You saved as many cats as you could on the Isle of Cats. Vesh arrived, and things are getting desperate! Is there time to save more cats? Find out in this Meeple Mountain review of Race to the Raft.

Frank West is an amazing British game designer. I have enjoyed several of his games, a few of which appear at the top of my list of favorites. I managed to stumble onto Race for the Raft, spurring my desire to delve deeper into the man and his collection of games. So let’s look at this chapter of the cats stranded on an island after Vesh has arrived and started wreaking havoc.

The Story So Far

Race to the Raft is a game that takes place shortly after the events of The Isle of Cats. There is no need to own or be familiar with that game, but the story and the situation are enhanced with a little understanding. In The Isle of Cats, you and the other players spend five days on boats doing all you can to rescue as many cats on the island as you can prior to the arrival of the villain, Vesh. Race for the Raft takes place not long after as Vesh is setting fire to the island. In this game, you are on the island and you have a raft at one end; on the other are stranded cats. You need to create a path along which the stranded cats can travel to the raft and to safety.

The Isle of Cats is a competitive game, while Race for the Raft is cooperative. Both involve their own versions of a polyomino puzzle, but they have very distinct play styles and methods of dealing with the situation at hand.
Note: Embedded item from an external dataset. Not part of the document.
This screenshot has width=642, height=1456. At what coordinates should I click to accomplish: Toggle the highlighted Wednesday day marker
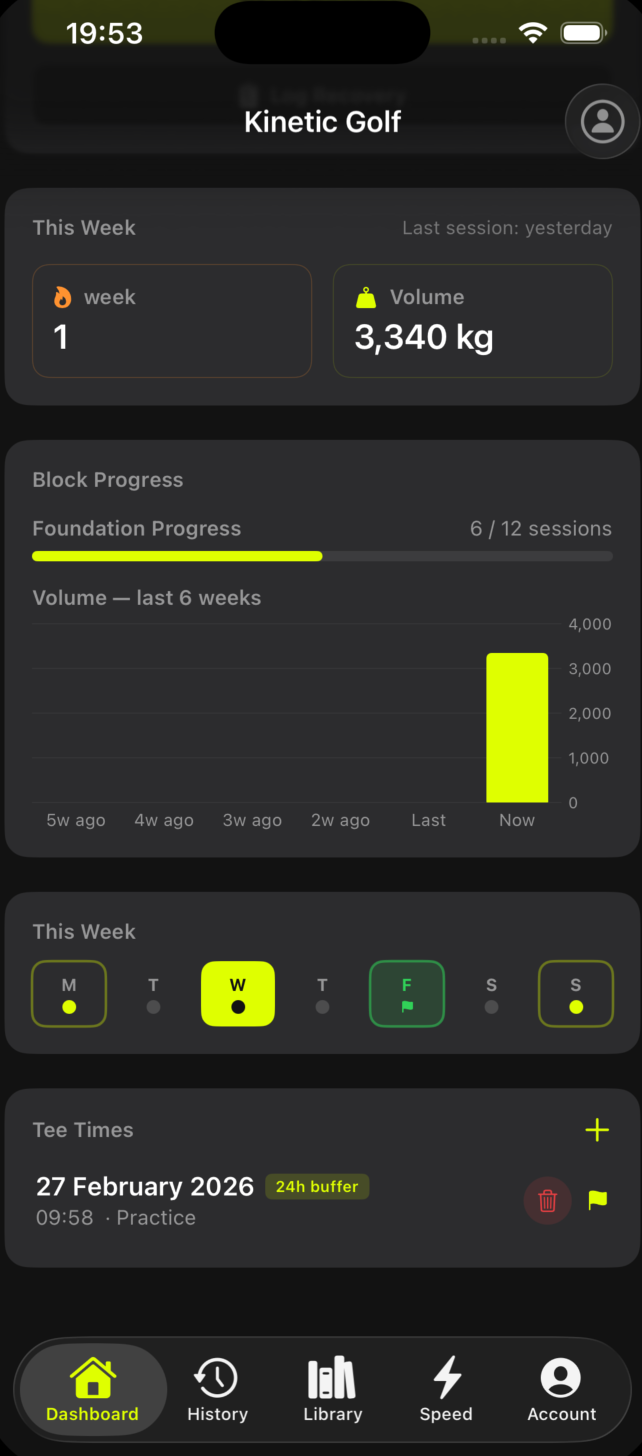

The components of Race to the Raft

An Island on Fire

Race to the Raft includes a scenario book with more than 80 scenarios which are part of a dozen campaigns. Given that the island boards (see above) are all double sided and can be rotated, you will almost never encounter the same setup twice. Each scenario has its own diagram explaining how to set the island up for the game. For example, this is the diagram for Tutorial Scenario #1: First Steps.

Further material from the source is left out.